• **Information supplied**
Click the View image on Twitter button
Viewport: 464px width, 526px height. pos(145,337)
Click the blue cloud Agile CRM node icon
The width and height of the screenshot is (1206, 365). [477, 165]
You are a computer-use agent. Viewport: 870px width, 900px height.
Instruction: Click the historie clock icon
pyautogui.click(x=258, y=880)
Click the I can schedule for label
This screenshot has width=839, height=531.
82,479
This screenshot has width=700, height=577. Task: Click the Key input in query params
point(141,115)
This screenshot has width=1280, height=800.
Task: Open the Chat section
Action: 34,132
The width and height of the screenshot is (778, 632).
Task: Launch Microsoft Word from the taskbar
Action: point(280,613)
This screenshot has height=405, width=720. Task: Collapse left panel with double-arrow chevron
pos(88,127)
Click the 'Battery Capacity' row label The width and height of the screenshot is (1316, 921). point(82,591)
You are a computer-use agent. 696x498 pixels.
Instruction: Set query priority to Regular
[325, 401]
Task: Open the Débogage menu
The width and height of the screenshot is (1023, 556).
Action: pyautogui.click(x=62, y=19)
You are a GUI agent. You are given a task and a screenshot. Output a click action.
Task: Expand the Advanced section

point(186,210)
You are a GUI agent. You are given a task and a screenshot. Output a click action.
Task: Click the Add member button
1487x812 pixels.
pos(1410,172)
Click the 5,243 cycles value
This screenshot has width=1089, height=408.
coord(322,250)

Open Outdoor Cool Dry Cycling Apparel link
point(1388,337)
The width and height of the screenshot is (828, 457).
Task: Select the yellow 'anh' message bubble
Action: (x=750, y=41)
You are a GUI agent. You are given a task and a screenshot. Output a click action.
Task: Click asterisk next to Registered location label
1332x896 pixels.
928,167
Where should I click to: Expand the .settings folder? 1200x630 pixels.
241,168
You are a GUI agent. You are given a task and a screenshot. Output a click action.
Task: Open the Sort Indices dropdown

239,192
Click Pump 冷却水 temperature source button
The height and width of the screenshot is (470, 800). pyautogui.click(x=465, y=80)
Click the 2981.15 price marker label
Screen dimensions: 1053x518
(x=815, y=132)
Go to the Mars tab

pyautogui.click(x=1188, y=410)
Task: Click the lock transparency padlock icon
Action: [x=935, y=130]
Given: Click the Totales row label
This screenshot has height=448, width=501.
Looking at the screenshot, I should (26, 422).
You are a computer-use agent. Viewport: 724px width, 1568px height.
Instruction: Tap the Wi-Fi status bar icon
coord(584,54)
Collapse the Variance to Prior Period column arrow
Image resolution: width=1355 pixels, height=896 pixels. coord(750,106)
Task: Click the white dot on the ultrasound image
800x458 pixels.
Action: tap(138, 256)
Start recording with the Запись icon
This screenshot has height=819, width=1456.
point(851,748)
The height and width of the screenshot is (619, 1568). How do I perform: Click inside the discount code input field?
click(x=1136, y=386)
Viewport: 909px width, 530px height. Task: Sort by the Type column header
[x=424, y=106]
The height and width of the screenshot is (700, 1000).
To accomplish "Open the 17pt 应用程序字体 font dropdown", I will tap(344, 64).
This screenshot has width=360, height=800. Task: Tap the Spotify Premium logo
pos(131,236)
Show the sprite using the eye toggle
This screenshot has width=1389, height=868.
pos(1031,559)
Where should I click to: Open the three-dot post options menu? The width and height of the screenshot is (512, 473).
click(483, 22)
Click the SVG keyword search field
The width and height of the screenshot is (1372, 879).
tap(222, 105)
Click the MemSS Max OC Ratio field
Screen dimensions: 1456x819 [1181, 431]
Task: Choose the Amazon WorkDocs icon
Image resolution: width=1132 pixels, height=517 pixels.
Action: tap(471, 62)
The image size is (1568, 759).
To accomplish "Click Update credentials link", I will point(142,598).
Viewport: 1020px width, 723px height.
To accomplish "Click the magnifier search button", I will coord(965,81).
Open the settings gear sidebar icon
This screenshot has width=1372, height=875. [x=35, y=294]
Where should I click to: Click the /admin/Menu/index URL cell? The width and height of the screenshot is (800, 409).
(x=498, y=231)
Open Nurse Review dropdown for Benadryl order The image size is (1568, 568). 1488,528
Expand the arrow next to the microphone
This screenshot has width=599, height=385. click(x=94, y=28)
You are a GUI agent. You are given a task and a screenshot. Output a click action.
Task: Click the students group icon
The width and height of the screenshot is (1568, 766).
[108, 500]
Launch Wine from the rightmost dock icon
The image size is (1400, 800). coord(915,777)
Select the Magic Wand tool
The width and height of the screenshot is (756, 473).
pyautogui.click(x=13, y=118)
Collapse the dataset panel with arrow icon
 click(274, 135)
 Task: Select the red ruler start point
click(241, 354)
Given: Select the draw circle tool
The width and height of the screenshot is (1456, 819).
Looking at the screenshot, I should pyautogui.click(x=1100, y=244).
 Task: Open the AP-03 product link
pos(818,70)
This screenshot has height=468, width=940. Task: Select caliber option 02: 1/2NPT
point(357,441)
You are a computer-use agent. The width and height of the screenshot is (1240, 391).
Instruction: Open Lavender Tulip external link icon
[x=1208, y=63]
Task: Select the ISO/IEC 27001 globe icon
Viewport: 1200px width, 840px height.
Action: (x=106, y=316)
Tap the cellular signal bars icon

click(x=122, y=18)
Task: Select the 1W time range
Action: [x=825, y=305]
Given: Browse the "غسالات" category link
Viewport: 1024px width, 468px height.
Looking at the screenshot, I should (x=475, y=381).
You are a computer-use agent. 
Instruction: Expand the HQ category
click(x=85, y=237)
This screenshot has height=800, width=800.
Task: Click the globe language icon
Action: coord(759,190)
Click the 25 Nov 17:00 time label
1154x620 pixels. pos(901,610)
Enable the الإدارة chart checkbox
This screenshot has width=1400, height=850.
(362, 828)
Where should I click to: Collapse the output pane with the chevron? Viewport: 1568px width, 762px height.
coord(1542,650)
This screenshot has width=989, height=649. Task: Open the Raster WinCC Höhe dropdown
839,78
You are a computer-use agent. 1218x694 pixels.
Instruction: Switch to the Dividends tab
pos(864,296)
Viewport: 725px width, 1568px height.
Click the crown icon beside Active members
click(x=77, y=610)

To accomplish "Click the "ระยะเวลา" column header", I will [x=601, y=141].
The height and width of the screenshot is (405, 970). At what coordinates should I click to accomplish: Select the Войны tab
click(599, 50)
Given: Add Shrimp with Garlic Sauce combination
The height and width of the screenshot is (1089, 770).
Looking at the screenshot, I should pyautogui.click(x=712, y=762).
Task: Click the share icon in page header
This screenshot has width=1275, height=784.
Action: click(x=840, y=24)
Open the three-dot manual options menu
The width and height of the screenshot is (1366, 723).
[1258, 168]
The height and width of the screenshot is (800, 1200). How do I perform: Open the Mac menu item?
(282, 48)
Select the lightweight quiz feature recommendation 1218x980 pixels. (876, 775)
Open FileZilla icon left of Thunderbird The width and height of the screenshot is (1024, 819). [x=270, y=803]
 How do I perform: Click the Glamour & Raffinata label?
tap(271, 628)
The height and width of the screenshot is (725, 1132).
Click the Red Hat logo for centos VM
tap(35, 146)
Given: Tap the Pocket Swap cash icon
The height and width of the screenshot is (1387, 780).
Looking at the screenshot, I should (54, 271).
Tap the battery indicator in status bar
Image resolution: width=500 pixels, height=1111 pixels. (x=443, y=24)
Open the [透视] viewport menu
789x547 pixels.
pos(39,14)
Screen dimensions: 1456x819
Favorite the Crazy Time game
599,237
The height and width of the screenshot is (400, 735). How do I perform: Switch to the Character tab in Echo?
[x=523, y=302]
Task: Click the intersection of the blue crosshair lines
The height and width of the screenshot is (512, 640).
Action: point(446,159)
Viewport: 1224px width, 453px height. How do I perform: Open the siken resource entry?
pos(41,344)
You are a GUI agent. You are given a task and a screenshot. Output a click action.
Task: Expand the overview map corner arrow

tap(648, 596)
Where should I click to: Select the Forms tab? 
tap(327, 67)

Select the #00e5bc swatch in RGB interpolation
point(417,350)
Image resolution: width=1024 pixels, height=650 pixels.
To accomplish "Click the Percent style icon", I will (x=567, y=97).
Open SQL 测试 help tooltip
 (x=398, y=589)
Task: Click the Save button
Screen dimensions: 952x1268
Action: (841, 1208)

• **Objective**
Recast the lines of the data above, starting at the line that contains "Task: Choose the Amazon WorkDocs icon" and ending at the line that contains "1154x620 pixels. pos(901,610)", as a JSON list of strings with one string per line. Include both of those lines and leave out any blank ones.

• **Expected answer**
[
  "Task: Choose the Amazon WorkDocs icon",
  "Image resolution: width=1132 pixels, height=517 pixels.",
  "Action: tap(471, 62)",
  "The image size is (1568, 759).",
  "To accomplish \"Click Update credentials link\", I will point(142,598).",
  "Viewport: 1020px width, 723px height.",
  "To accomplish \"Click the magnifier search button\", I will coord(965,81).",
  "Open the settings gear sidebar icon",
  "This screenshot has width=1372, height=875. [x=35, y=294]",
  "Where should I click to: Click the /admin/Menu/index URL cell? The width and height of the screenshot is (800, 409).",
  "(x=498, y=231)",
  "Open Nurse Review dropdown for Benadryl order The image size is (1568, 568). 1488,528",
  "Expand the arrow next to the microphone",
  "This screenshot has width=599, height=385. click(x=94, y=28)",
  "You are a GUI agent. You are given a task and a screenshot. Output a click action.",
  "Task: Click the students group icon",
  "The width and height of the screenshot is (1568, 766).",
  "[108, 500]",
  "Launch Wine from the rightmost dock icon",
  "The image size is (1400, 800). coord(915,777)",
  "Select the Magic Wand tool",
  "The width and height of the screenshot is (756, 473).",
  "pyautogui.click(x=13, y=118)",
  "Collapse the dataset panel with arrow icon",
  " click(274, 135)",
  " Task: Select the red ruler start point",
  "click(241, 354)",
  "Given: Select the draw circle tool",
  "The width and height of the screenshot is (1456, 819).",
  "Looking at the screenshot, I should pyautogui.click(x=1100, y=244).",
  " Task: Open the AP-03 product link",
  "pos(818,70)",
  "This screenshot has height=468, width=940. Task: Select caliber option 02: 1/2NPT",
  "point(357,441)",
  "You are a computer-use agent. The width and height of the screenshot is (1240, 391).",
  "Instruction: Open Lavender Tulip external link icon",
  "[x=1208, y=63]",
  "Task: Select the ISO/IEC 27001 globe icon",
  "Viewport: 1200px width, 840px height.",
  "Action: (x=106, y=316)",
  "Tap the cellular signal bars icon",
  "click(x=122, y=18)",
  "Task: Select the 1W time range",
  "Action: [x=825, y=305]",
  "Given: Browse the \"غسالات\" category link",
  "Viewport: 1024px width, 468px height.",
  "Looking at the screenshot, I should (x=475, y=381).",
  "You are a computer-use agent. ",
  "Instruction: Expand the HQ category",
  "click(x=85, y=237)",
  "This screenshot has height=800, width=800.",
  "Task: Click the globe language icon",
  "Action: coord(759,190)",
  "Click the 25 Nov 17:00 time label",
  "1154x620 pixels. pos(901,610)"
]